Several additional laws in California will also go into effect on January 1, 2026, including: the AI Training Data Transparency (AB 2013), which requires AI developers and those who “substantially modif[y]” or tune AI models to post publicly details on the data on which their models were trained; the California AI Transparency Act (SB 942), which requires businesses providing generative AI systems with over a million monthly visitors to provide a free AI detection tool for users and include disclosures on AI-generated media;[2]and Automated Decision-Making Technology Regulations, issued by the California Privacy Protection agency, which will require businesses to inform workers when automated technology is used to make decisions affecting employment, conduct risk assessments, and offer consumers and customers a way to opt-out of their use.

With respect to international benchmarking, as a major economy itself, California joins jurisdictions like the European Union, Japan, and South Korea in advancing elements of a risk-based regulatory framework for high-impact AI systems, bringing special regulatory focus to the prospect of catastrophic risk in the U.S. context. The passage of the TFAIA also comes on the heels of the United Nations’ launch of the Global Dialogue on Artificial Intelligence Governance, announced in late September, which emphasizes alignment and cooperation on policy, science, and capacity building on AI within UN circles. The novel lens the TFAIA applies to frontier technologies and the distinct requirements it imposes on a narrow subset of developers independent of risk assessments will no doubt become the subject of debate in state and international regulatory dialogues to come.

------------

(AIM OF THE TASK):
In the text on California AI laws, which law requires generative AI businesses with over a million monthly visitors to offer users a free AI detection tool?

(DATA):
------------

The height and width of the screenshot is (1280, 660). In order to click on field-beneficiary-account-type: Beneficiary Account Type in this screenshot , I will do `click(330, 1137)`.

------------

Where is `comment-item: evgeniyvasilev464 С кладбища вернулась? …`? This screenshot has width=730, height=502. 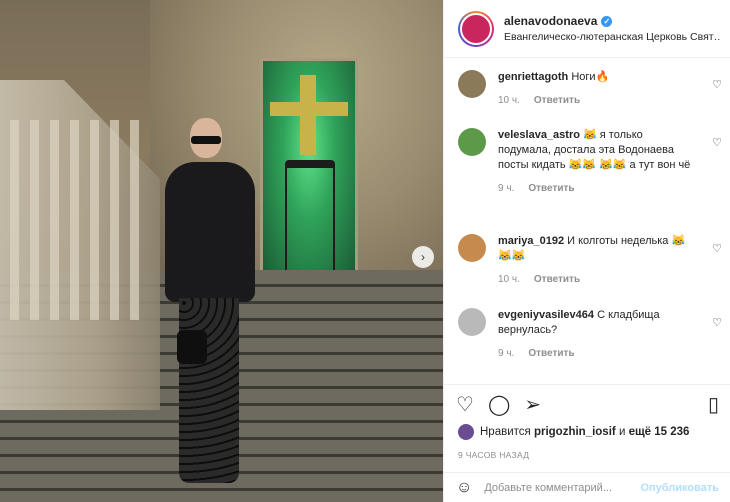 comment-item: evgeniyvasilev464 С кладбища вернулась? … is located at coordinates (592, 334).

------------

(SOLUTION TO THIS PROBLEM):
The California AI Transparency Act (SB 942).